Treating patients in abortion restrictive states can also put medical practitioners’ licenses at risk. And often, when providers lose their license in one state, it can lead to losing their license in others.
“If one medical board brings an adverse action against the licensee, that can serve as a trigger to other states’ medical licensure board actions,” McDermott’s Callaghan says.
The B2B opportunity
One way for abortion providers to expand their business is through employer partnerships. Virtual abortion providers acknowledge that such business deals are in the early stages, but the opportunity exists: employers already have an established track record of partnering with reproductive benefits providers. Carrot Fertility, a global fertility benefits provider, was already processing $11 million in claims from employers in early 2020, well before the pandemic-driven telehealth boom, and closed a $75 million Series C in 2021. Companies like Peloton, Slack, and Stitch Fix offer employees telemedicine benefits that include comprehensive reproductive care. While most reproductive health providers don’t offer telehealth abortion care, the healthcare startup Tia added abortion care for patients in New York and California in May.
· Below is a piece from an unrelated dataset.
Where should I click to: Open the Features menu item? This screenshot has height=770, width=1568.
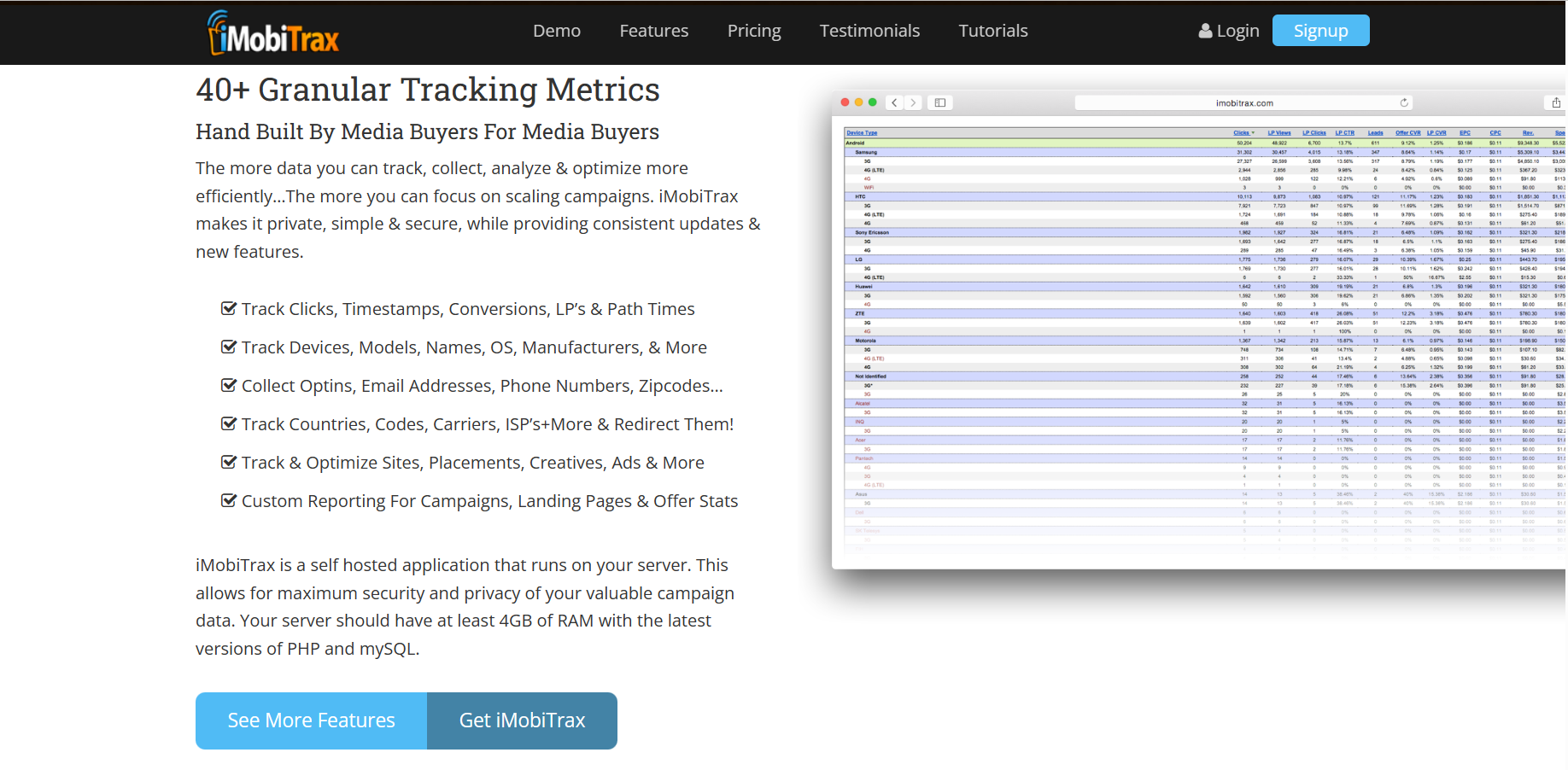[654, 31]
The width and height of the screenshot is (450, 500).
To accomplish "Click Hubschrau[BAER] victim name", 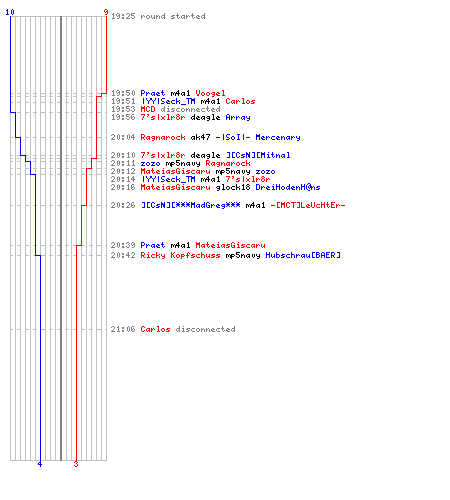I will coord(303,255).
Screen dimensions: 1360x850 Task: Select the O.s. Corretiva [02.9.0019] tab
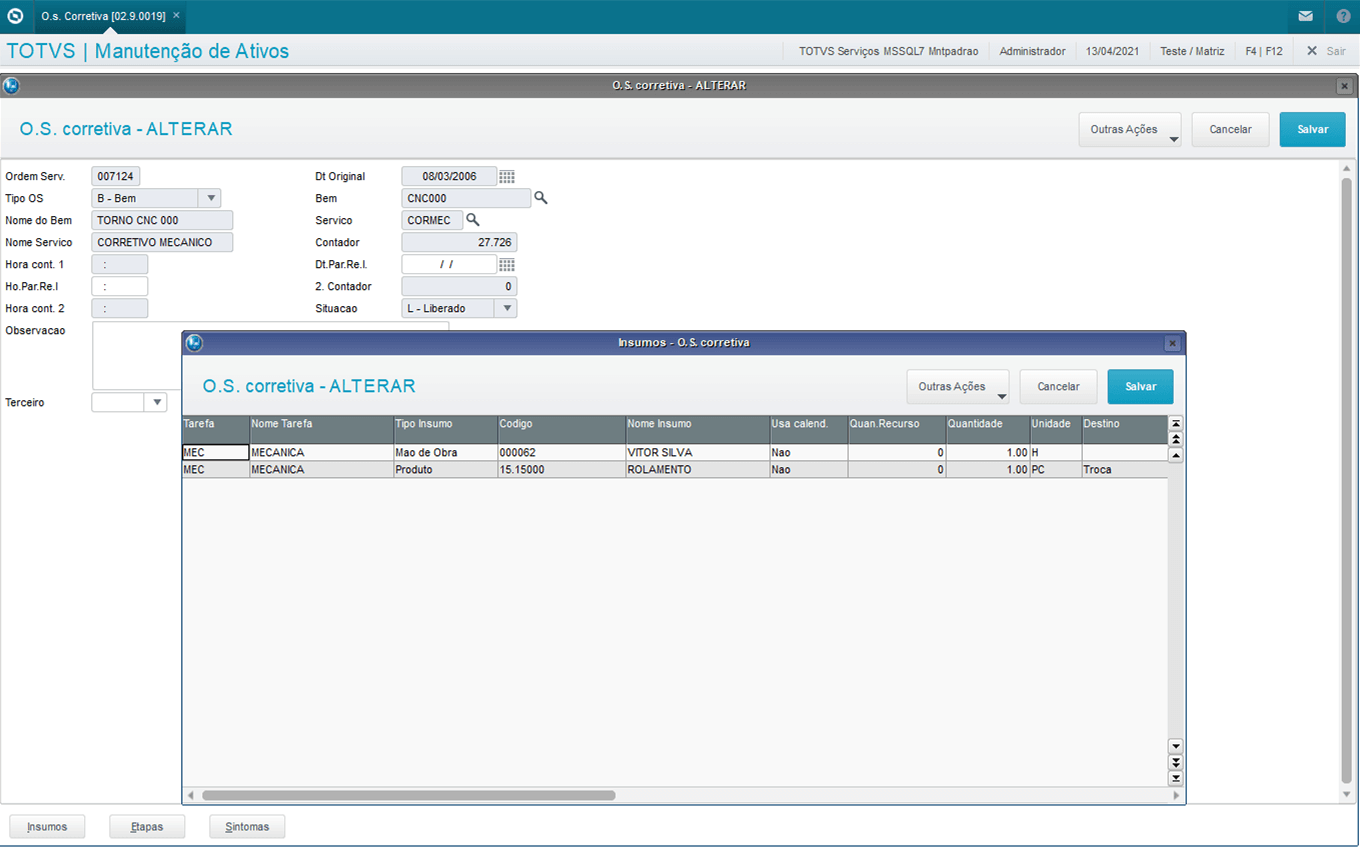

Just The Pill, a virtual abortion provider, says its held talks with several companies about telehealth abortion benefits. Choix, a virtual reproductive care startup that operates in California, Colorado, and Illinois, plans to use its recent seed funding to explore employer partnerships.
Employer partnerships can help “increase awareness around the availability, safety and efficacy” of virtual abortion care, Choix’s CEO says.
While the Supreme Court’s ruling creates a plethora of new challenges for providers to overcome, the difference between pre- and post-Roe abortion care isn’t exactly night and day.
“This is obviously a huge shift constitutionally that will create even greater restrictions in this country, but we’ve seen growing restrictions for the past two years across the country, and the right to abortion care has never been applied equally in the States since the original ruling,” Adam says. Now, as employers catch on to the importance of abortion access as a workforce issue, Adam is excited to forge new partnerships with interested parties.
“We are looking forward to working with employers who value the right to abortion care, and include the full spectrum of reproductive health care as part of their benefits, as opposed to just pregnancy care or postpartum care,” she says.